Putting primary metabolism into perspective to obtain better fruits.

机构信息

UMR 1332 BFP, INRA, Univ. Bordeaux, Villenave d'Ornon, France.

UR 1115 PSH, INRA, Avignon Cedex 9, France.

出版信息

Ann Bot. 2018 Jun 28;122(1):1-21. doi: 10.1093/aob/mcy057.

DOI:10.1093/aob/mcy057
PMID:29718072
原文链接:https://pmc.ncbi.nlm.nih.gov/articles/PMC6025238/
Abstract

BACKGROUND

One of the key goals of fruit biology is to understand the factors that influence fruit growth and quality, ultimately with a view to manipulating them for improvement of fruit traits.

SCOPE

Primary metabolism, which is not only essential for growth but is also a major component of fruit quality, is an obvious target for improvement. However, metabolism is a moving target that undergoes marked changes throughout fruit growth and ripening.

CONCLUSIONS

Agricultural practice and breeding have successfully improved fruit metabolic traits, but both face the complexity of the interplay between development, metabolism and the environment. Thus, more fundamental knowledge is needed to identify further strategies for the manipulation of fruit metabolism.
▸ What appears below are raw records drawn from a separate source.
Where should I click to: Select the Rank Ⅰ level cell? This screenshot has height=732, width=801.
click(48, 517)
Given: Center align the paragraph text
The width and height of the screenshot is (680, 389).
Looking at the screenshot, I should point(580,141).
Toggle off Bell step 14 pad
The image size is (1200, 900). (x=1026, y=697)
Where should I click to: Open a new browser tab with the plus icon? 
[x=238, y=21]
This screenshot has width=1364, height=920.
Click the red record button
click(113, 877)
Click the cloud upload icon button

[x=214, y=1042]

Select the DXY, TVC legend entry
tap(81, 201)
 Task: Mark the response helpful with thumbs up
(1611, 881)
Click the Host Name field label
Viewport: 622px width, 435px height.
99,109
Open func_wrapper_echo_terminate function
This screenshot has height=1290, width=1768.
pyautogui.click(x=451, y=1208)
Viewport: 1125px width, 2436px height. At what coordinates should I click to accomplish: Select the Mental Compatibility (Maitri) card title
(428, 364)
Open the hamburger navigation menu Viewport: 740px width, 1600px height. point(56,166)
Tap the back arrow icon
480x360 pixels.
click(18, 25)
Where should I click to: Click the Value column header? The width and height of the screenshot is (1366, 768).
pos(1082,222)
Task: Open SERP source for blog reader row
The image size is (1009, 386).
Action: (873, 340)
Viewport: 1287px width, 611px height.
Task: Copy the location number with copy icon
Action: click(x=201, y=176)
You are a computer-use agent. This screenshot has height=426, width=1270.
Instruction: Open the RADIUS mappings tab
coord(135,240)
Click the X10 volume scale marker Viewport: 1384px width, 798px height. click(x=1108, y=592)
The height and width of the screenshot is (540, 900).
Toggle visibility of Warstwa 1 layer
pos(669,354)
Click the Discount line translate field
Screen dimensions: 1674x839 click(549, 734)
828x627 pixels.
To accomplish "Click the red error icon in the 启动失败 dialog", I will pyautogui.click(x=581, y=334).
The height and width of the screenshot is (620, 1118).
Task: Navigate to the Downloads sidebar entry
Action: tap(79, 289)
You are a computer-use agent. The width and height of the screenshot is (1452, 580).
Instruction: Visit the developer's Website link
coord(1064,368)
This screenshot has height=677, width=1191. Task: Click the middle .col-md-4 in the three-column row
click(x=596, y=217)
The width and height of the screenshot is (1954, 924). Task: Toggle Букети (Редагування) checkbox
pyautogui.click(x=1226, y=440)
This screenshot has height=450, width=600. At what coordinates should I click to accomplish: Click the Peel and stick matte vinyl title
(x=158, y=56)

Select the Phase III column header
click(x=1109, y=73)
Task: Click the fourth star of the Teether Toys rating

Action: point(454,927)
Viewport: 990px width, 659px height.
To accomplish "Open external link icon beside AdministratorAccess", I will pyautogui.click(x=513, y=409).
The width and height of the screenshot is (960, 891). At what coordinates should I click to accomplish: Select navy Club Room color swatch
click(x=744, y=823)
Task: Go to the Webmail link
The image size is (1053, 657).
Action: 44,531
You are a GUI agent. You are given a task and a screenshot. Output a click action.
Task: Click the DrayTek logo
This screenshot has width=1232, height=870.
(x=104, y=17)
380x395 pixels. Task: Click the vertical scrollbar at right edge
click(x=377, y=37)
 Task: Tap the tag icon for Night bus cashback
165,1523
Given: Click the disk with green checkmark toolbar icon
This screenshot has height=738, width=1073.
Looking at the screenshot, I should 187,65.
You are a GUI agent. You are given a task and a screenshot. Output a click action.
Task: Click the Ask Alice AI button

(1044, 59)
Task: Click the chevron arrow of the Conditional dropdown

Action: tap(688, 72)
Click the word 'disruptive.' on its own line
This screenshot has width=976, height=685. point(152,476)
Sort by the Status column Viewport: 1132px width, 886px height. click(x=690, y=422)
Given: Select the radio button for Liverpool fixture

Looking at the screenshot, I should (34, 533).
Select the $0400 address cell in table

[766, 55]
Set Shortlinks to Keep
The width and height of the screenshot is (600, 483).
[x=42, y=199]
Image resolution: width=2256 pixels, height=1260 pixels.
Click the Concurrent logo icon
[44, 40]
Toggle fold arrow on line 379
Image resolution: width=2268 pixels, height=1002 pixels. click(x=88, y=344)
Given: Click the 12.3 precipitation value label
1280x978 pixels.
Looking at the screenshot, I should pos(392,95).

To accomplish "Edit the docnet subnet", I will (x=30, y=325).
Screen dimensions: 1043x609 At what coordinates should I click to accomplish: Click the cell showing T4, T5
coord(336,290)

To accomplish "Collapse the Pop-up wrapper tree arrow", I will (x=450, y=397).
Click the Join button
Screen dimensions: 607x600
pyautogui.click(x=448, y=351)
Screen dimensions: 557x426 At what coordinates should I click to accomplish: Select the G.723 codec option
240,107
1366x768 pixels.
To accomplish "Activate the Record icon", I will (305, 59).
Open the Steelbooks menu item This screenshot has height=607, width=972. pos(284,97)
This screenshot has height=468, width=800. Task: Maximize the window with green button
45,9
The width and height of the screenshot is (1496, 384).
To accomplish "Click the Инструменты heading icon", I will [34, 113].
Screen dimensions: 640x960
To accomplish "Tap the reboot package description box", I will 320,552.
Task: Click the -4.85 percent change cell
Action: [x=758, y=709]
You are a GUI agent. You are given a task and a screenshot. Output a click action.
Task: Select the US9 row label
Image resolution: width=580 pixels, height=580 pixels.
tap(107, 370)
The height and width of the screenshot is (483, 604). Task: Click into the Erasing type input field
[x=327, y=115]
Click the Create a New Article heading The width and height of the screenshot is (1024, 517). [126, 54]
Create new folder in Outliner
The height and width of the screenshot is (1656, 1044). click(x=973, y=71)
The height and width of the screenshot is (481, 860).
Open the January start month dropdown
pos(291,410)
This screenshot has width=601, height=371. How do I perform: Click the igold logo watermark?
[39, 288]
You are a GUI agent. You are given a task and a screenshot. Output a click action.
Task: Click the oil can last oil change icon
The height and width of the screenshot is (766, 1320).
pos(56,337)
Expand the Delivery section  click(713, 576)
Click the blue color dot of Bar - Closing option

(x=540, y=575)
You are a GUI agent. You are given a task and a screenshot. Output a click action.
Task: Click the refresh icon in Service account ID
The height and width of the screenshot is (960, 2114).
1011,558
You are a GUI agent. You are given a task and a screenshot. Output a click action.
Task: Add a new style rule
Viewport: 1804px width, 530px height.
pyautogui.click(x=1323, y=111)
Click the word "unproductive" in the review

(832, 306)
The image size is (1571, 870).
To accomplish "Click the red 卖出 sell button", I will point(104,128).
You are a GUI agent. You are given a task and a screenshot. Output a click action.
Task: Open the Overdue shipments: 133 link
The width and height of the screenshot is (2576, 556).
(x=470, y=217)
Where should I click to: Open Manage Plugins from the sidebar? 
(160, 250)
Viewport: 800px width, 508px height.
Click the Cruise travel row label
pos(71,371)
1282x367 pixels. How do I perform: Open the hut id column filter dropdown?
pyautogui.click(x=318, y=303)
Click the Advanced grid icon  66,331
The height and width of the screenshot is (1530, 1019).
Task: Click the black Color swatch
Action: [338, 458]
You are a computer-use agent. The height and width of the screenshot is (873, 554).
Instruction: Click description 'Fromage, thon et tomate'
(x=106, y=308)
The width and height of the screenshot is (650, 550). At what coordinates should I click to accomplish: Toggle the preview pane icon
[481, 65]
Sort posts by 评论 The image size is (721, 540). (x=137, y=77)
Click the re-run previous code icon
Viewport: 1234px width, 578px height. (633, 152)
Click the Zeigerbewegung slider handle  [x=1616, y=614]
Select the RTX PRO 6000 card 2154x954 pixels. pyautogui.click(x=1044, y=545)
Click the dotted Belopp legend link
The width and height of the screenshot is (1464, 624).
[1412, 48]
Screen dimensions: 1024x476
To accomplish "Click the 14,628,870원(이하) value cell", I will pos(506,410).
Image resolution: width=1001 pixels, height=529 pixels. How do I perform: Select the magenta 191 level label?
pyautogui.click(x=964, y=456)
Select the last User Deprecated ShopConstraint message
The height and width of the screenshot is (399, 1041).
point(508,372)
Nearly two decades of post-genomics approaches involving transcriptomics, proteomics and/or metabolomics have generated a lot of information about the behaviour of fruit metabolic networks. Today, the emergence of modelling tools is providing the opportunity to turn this information into a mechanistic understanding of fruits, and ultimately to design better fruits. Since high-quality data are a key requirement in modelling, a range of must-have parameters and variables is proposed.

摘要

背景

水果生物学的主要目标之一是了解影响水果生长和品质的因素,最终旨在通过操纵这些因素来改善水果的特性。

范围

初级代谢是生长所必需的,也是果实品质的主要组成部分,显然是改良的目标。然而,新陈代谢是一个移动的目标,在整个果实生长和成熟过程中会发生明显的变化。

结论

农业实践和育种已经成功地改善了水果的代谢特性,但两者都面临着发育、代谢和环境之间相互作用的复杂性。因此,需要更多的基础知识来确定进一步操纵水果代谢的策略。近二十年来,涉及转录组学、蛋白质组学和/或代谢组学的后基因组学方法已经产生了大量关于水果代谢网络行为的信息。如今,模型工具的出现为将这些信息转化为对水果的机制理解提供了机会,并最终设计出更好的水果。由于建模的关键要求是高质量的数据,因此提出了一系列必需的参数和变量。